* **Work to complete**
Gather, from the listing beneath this task, every line holding the string "Open".

* **Records supplied**
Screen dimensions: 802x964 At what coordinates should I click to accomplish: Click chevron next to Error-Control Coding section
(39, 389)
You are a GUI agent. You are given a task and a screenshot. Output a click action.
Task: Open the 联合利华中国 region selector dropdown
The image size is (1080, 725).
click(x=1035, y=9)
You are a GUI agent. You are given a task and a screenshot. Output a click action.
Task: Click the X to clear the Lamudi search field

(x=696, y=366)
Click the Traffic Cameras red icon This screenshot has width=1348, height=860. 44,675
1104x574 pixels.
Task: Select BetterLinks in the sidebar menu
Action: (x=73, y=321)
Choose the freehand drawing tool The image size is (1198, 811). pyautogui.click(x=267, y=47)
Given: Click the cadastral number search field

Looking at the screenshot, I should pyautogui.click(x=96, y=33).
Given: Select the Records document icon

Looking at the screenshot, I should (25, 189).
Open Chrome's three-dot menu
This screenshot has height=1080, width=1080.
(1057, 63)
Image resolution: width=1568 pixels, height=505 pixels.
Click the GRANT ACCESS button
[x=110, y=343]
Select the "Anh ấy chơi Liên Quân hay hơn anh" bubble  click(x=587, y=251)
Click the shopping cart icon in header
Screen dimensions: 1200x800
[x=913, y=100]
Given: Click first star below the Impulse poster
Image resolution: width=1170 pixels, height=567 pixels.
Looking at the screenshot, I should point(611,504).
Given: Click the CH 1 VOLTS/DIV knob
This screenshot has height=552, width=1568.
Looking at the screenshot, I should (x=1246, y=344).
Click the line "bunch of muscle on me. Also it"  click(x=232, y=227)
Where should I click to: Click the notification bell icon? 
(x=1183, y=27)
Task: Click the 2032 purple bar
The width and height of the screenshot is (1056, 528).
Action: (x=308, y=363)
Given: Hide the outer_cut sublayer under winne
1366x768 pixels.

* **Solution**
Task: Open the 联合利华中国 region selector dropdown
Open Chrome's three-dot menu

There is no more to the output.